→ Document excerpt
[Start of section]

Monday, March 9, 2009

Amazing Grace

I’ve spent a lot of hours looking for ancestral information in old newspapers over the past few weeks. Some of the articles brought Joy. Others made me Sad. Thank goodness that these treasures weren’t lost when the newspapers were discarded years ago.

I knew that one of my great grandfathers had experienced a nervous breakdown after spending years in a particularly nasty work environment, but didn’t realize how badly he was affected. Reading article after article about his problems made me ache over the impact his problems had on his wife, children, parents and extended family. The articles provided answers to many questions I’ve entertained for decades about his life. The Huggard Hyrum James Factory Injury  10Jun1904situation was worse than I’d imagined.

Bless great-grandma. Bless grandma. Now, coupled with the articles, my mothers notes about the details she’d heard as a child provide windows into scenes that I wouldn’t have imagined.

Today, when I think of great grandma, the song Amazing Grace comes to my mind alongside her photo.

My continued newspaper research quest revealed articles about the sad story surrounding the death of my great uncle, Hyrum Huggard. My mother told me that her father’s brother was killed in an accident in Idaho. She’d said that grandpa and his brother were very close and that he had grieved over the loss of his brother for years. Other than knowing the date and place of Hyrum’s death, I didn’t have any other knowledge about the accident. Thanks to the digital newspapers that the University of Utah has online, I now have at least part of the story.

Hyrum James Huggard was the oldest son of Hyrum and Annie Featherstone Huggard. Born in 1883, in American Fork, Utah, he decided that there was little future on the family farm and went to Sugar City, Idaho to work in the sugar mill when he was twenty. Less than a year later, he was dead.

The news articles describe the accident. A steel beam fell from an upper floor in the plant “severing half of his ear and cutting a very ugly hole in his head”. He survived the train trip to Salt Lake City, but died shortly after arriving at St. Mark’s Hospital.Huggard Hyrum Jr Obituary 14Jun1904

His body was brought home for burial and after the memorial service, he was laid to rest in a plot that his parents purchased. Later, his parents, several sibling and their spouses and their children would be buried surrounding his grave.

[End of section]

→ Given data
[Start of section]

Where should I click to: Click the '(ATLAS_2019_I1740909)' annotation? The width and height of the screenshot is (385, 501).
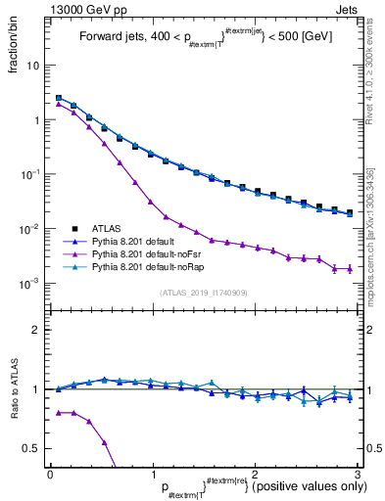coord(204,292)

[End of section]

→ Tasks for this exercise
1. Condense the paragraph of the family history post beginning "Hyrum James Huggard was the oldest son" into two sentences, keeping its main facts.
2. Extend the family history post past its final paragraph, keeping the writer's personal voice.
The material has no connection to the family history post.

→ Outputs for the tasks
1. Hyrum James Huggard, the oldest son of Hyrum and Annie Featherstone Huggard, was born in 1883 in American Fork, Utah. Seeing little future on the family farm, he went to work at the sugar mill in Sugar City, Idaho, at twenty and died less than a year later.

2.
Today, days into my latest foray into the old newspapers, I have copies of numerous obituaries, military draft notices, articles about life events and work events of my ancestors and their families. Without the digital images, all of this information would be lost to time.

Are you using the Internet to search for similar articles and notes about your family? If not, you are missing a treasure trove that literally resides at your finger tips. To access them, you can pay for subscription sites or you can search the free sites that many universities have established using funding that is awarded by the federal government every year.

Check out the U. S. Newspaper Program site to see if there are digitized newspapers that cover your area of interest. If not, check out the Newsbank subscription site and others like it. You’ll also want to talk to your local library and see if they have logon credentials for digital libraries and newspapers. In most cases, they will provide login information at no cost to residents in their city / county / township.

Late evening hours seem to produce the best results in my own ancestral news article quest. Maybe it is because the noise of the day has settled to a rippling layer on the floor by then. Find your own ‘sweet spot’ slice of time and give these resources a try. You’ll be well rewarded for your effort.

1 comments:

Greta Koehl said...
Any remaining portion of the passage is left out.